Question

11. A golfer hits a 42 g ball, which comes down on a tree root and bounces straight up with an initial speed of 15.6 m/s. Determine the height the ball will rise after the bounce. Show all your work.

Answer 1

Explanation:

Given:-

• Mass of ball ,m = 42g

• Initial velocity ,u = 15.6m/s

• Final velocity ,v = 0m/s

• Acceleration due to gravity ,g = 9.8m/s

To Find:-

• Height ,h

Solution:-

We have to calculate the height attained by the ball after bounce.
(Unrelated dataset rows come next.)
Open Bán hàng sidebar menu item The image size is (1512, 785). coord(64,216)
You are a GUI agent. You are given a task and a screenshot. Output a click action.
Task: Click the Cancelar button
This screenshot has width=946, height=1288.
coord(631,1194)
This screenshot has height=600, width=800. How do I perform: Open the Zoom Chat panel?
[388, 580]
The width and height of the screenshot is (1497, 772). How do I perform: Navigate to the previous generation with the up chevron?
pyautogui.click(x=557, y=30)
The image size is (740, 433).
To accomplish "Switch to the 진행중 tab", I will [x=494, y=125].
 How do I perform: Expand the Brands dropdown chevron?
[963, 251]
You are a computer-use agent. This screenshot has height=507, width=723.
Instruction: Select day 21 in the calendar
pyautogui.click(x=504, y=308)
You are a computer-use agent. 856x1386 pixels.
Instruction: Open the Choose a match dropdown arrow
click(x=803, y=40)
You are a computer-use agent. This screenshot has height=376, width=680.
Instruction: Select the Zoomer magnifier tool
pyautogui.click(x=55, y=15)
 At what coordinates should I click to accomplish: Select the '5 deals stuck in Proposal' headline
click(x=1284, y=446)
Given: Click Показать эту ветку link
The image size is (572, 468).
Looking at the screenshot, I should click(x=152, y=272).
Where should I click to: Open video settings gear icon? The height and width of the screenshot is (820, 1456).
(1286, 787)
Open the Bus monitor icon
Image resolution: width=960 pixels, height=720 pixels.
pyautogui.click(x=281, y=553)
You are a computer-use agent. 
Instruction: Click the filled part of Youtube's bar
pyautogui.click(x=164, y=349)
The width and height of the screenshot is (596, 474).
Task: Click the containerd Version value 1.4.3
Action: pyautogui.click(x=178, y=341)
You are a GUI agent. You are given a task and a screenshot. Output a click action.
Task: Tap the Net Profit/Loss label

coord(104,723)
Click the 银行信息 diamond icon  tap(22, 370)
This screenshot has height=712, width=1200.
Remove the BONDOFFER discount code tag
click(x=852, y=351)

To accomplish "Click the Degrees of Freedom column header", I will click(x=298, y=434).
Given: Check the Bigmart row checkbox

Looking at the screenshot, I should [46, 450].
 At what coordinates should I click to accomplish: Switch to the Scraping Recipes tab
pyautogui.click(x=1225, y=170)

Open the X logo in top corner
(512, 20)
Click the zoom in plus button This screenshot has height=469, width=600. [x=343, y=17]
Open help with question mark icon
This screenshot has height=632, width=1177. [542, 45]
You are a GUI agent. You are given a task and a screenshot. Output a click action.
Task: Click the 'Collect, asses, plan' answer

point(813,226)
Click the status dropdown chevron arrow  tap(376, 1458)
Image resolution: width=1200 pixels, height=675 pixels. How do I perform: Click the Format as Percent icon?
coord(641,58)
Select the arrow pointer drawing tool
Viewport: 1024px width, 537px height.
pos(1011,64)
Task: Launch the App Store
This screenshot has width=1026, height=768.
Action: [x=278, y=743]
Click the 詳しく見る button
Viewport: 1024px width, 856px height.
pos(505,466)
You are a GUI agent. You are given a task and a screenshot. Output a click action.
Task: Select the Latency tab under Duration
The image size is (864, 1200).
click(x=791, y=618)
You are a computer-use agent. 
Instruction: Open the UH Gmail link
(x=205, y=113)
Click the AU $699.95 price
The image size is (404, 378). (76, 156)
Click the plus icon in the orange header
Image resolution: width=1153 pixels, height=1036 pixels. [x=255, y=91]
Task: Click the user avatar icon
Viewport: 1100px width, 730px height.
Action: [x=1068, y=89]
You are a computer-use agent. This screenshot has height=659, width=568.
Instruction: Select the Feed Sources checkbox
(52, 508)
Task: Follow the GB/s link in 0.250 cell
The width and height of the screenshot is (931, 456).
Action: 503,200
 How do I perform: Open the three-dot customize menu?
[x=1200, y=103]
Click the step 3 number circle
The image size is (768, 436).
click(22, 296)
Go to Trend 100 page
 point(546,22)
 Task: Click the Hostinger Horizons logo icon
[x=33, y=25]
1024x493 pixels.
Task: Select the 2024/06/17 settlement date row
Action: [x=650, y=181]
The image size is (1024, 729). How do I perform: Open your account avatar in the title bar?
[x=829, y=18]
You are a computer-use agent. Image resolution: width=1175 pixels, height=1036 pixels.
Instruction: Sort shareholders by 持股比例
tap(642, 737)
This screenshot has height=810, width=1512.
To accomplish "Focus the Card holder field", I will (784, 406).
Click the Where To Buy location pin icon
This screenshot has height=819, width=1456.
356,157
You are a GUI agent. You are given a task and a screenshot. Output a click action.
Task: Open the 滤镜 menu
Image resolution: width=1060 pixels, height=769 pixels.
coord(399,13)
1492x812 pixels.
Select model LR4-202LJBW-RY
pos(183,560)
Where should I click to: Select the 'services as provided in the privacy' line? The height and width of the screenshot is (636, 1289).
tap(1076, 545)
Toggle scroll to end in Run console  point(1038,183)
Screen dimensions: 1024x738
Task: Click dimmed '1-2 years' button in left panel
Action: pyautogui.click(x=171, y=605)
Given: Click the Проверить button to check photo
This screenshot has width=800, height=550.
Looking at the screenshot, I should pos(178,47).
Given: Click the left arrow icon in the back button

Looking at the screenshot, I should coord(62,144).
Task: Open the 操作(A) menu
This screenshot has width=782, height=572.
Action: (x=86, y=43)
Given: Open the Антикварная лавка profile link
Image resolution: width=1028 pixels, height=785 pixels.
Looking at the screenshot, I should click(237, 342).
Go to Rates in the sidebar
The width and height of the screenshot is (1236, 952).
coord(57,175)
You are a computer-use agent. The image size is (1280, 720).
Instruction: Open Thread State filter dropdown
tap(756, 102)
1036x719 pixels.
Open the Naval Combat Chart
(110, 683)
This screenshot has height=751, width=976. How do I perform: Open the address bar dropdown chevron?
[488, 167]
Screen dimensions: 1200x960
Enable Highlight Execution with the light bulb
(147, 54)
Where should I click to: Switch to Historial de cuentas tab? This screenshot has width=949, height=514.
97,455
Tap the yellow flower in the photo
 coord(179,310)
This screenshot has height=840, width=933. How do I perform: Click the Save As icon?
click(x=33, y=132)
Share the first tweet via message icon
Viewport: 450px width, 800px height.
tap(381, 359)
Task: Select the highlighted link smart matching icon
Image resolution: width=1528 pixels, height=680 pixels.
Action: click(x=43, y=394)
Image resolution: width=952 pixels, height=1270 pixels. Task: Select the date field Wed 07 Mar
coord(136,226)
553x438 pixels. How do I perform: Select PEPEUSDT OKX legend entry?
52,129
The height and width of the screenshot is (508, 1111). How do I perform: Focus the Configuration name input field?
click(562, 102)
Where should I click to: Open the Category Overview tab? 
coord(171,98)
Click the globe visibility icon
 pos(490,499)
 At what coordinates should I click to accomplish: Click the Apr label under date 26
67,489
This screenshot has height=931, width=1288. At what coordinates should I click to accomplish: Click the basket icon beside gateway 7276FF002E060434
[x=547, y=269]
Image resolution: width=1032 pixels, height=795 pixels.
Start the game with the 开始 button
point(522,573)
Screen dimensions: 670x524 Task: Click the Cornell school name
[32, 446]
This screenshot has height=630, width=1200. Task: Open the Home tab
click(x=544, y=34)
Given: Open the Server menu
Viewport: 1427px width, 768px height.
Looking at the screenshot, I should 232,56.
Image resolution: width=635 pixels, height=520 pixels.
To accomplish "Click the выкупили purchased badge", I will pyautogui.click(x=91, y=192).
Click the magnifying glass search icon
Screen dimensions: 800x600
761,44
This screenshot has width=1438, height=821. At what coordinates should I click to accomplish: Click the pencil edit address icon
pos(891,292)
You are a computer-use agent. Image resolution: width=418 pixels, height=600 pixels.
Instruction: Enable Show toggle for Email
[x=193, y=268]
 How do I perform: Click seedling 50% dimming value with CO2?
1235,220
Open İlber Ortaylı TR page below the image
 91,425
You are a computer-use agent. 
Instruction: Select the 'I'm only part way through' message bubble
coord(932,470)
Using 3rd Equation of Motion

• v² = u² +2gh

v is the final velocity

g is the acceleration

u is the initial velocity

h is the height attained

Substitute the value we get

→ 0² = 15.6² + 2×(-9.8) × h

→ 0 = 243.36 + (-19.6) ×h

→ -243.36 = -19.6×h

→ h = -243.36/-19.6

→ h = 243.36/19.6

→ h = 12. 41 m

Therefore, the height attained by the ball is 12.41 Metres.

Answer 2

♣ɢɪᴠᴇɴ:–

• Mass of the ball (m) = 42 g

• Initial velocity (u) = 15.6 m/s

• Final velocity (v) = 0 m/s

• Acceleration (a) = 9.8 m/s²

♣ᴛᴏ ғɪɴᴅ:–

• The height attained by the ball (h) = ?

♣sᴏʟᴜᴛɪᴏɴ:–

Using the third equation of motion we can easily calculate the height attained by the ball :–

• v² = u² + 2ah

→ 0² = 15.6² + 2 × (-9.8) × h

→ 0 = 243.36 + (-19.6h)

→ 0 - 243.36 = -19.6h

→ -243.36 = -19.6h

→ h = -243.36/-19.6

→ h = 12.41 m

♣ᴀɴsᴡᴇʀ:–

• The height attained by the ball is 12.41 m